そのことを一番強く感じるのは、住宅の周りに駐車する自動車の数の増加です。
4年前までは、清華大学校地内の住宅周辺に駐車する自動車は殆どありませんでした。
それが
3年前になると、ちょっとした空き地には必ず3,4台の車がおかれ、「北京にも車が増えてきたなァ」と感じましたが、昨年は、とうとう、住宅の周りに白線で仕切った、公認の駐車場が出来て、びっしり車が並んでいました。
大学構内の住人の駐車は無料ですが、場所が決められていないので、住まいの近くは早い者勝ちだそうです。

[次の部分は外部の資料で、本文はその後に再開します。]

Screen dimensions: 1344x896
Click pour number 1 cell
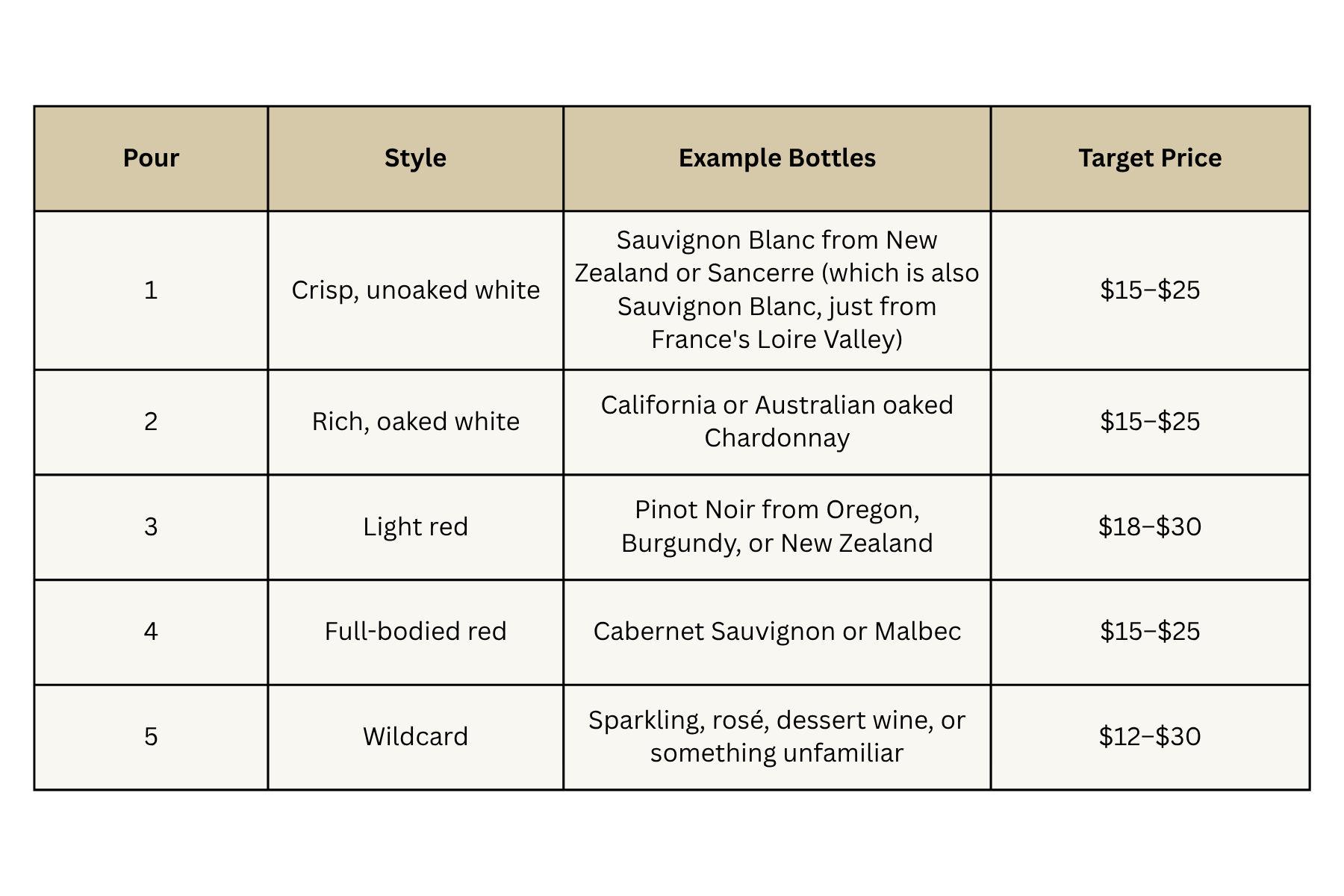151,290

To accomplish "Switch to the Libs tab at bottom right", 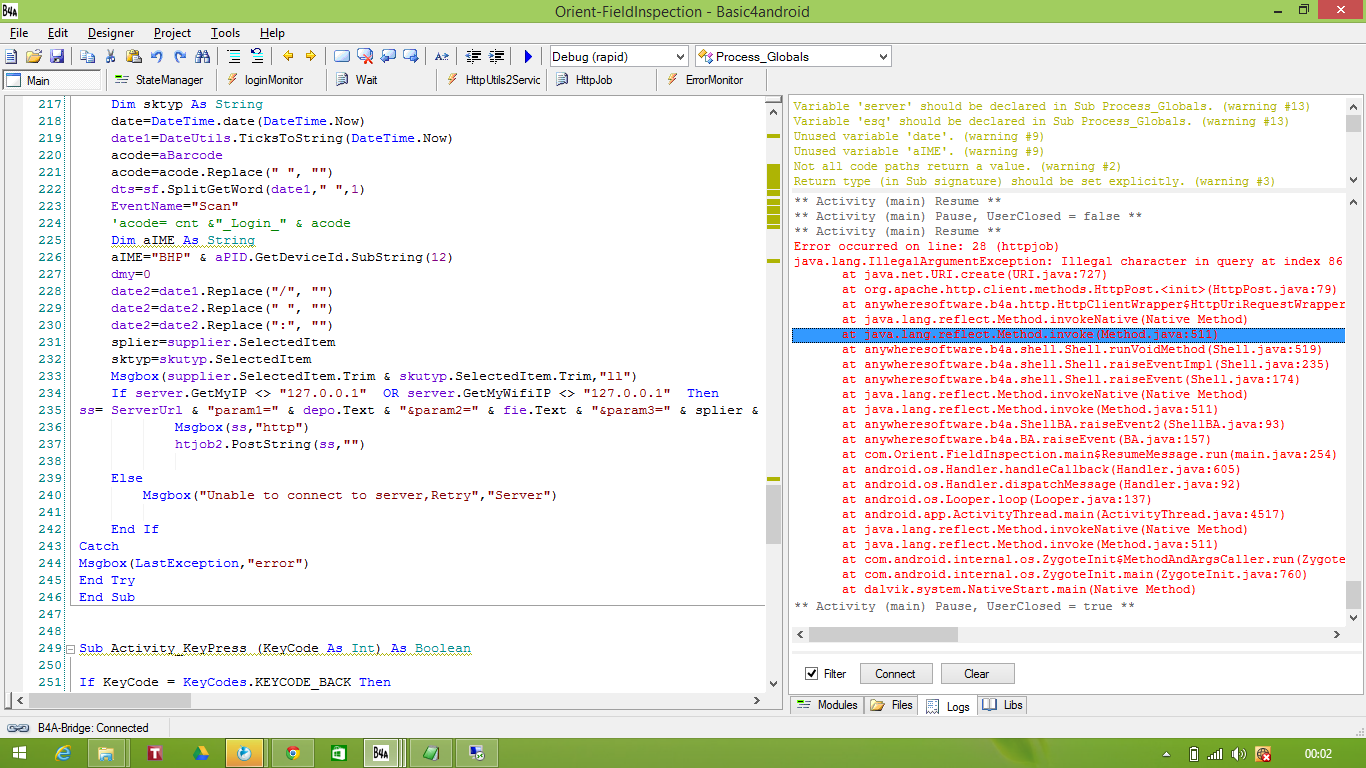I will (1001, 705).
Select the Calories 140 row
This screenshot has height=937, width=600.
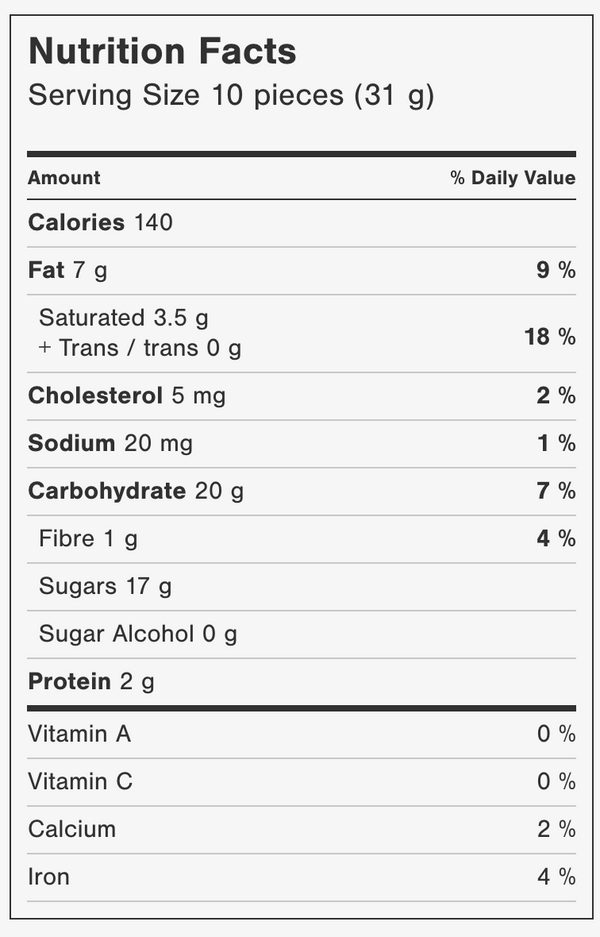[x=302, y=222]
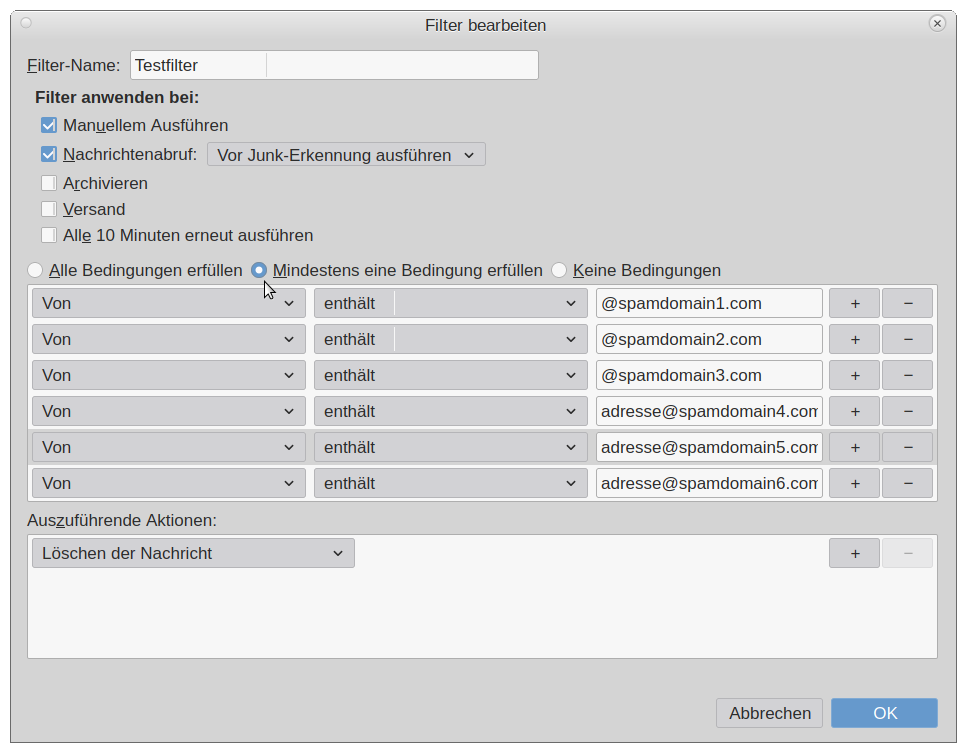Viewport: 967px width, 753px height.
Task: Uncheck the Manuellem Ausführen checkbox
Action: click(x=48, y=126)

 紫竹院近くの、私が暮らすマンションは、地下に大きな駐車場を備えているのですが、料金が高いので入庫する人は少なく、外周道路に駐車するので、周りはいつもごった返していました。
去年行ってみると、マンション敷地内の遊歩道に車が駐車して、車の横を人間が通行したり、散歩したり、小さい子供が遊んだりしていました。
マンション管理会社が、住民の車を、地下駐車場よりもずっと安い料金で駐車出来るようにしたためですが、全住民の同意を取り付けていないので、この措置に反対する人々も大勢います。
実際、以前はゆったりしていた中庭の通路にまで車が並んでいて、雰囲気がすっかり悪くなりました。 
中国では、分譲マンションも土地は
70年の借地権だけなので、中庭や通路などの共同使用部分が、日本の使用権分譲とは違うのかも知れません。
「ある時、住民に何の断りも無く中庭に車が駐車するようになった」と、車を持たない人は勿論、車所有者の一部も、管理会社のこの措置には反対をしていますが、一旦許可された駐車は、なかなか取り消しが出来ないようです。

 市の中心部では、自転車が通る路側帯の片側や、甚だしい時には、歩道にも駐車スペースを作って有料駐車場としています。
この様な駐車場は、出し入れに不便なだけでなく、歩行者を危険に晒します。 
北京の人々は、自家用車所有の便利さを享受すると同時に、それに伴う不便さにも直面し始めています。

 それでも、人々は自動車を買い、通勤に、ビジネスにと活用しています。
北京では、まだ行楽に車を利用することは少ないようで、土曜・日曜は、ウィークデイに比べて、車の交通量は若干少ないようです。でも、最近は小型車が売れるようになったとのことですから、いずれ、若い人達が自家用車を行楽に使用するようになることでしょう。

 北京では、自動車の販売方法が、日本とは大分違います。
街中にあるメーカーのショウルームにこそピカピカに磨き上げた新車が展示されていますが、郊外の販売店が集中している場所では、表側にメーカーのショウルームがあり、室内に
2,3台のモデルを展示していますが、外には、舗装もしていない地面に砂埃を被った新車がいっぱい並べてあり、周りに個人経営の販売店があって、ショールームから出てきた客に声を掛けて、机と椅子だけの事務所に連れて行き、メーカー価格よりもぐっと安い価格を提示して客の購買意欲を掻き立てます。
どんな車種も扱っていて、自分が持ち合わせていない車種を見たいというと、電話で仲間に連絡を取り、そこまで案内して内部を見せます。仲間も持ち合わせていない車種の時は、そのあたりに停めてある該当車を探して、外側だけを見せたりもします。
この場所は、メーカーの共有モータープールで、ブローカーが、周りで事務所を構え、ディーラーとして機能しているようです。

 こんな場所を何箇所か見て周り、友人は新車を購入しました。彼女が、どのようにして新車を手に入れたか、どんな車が来たかは、次回お話しましょう。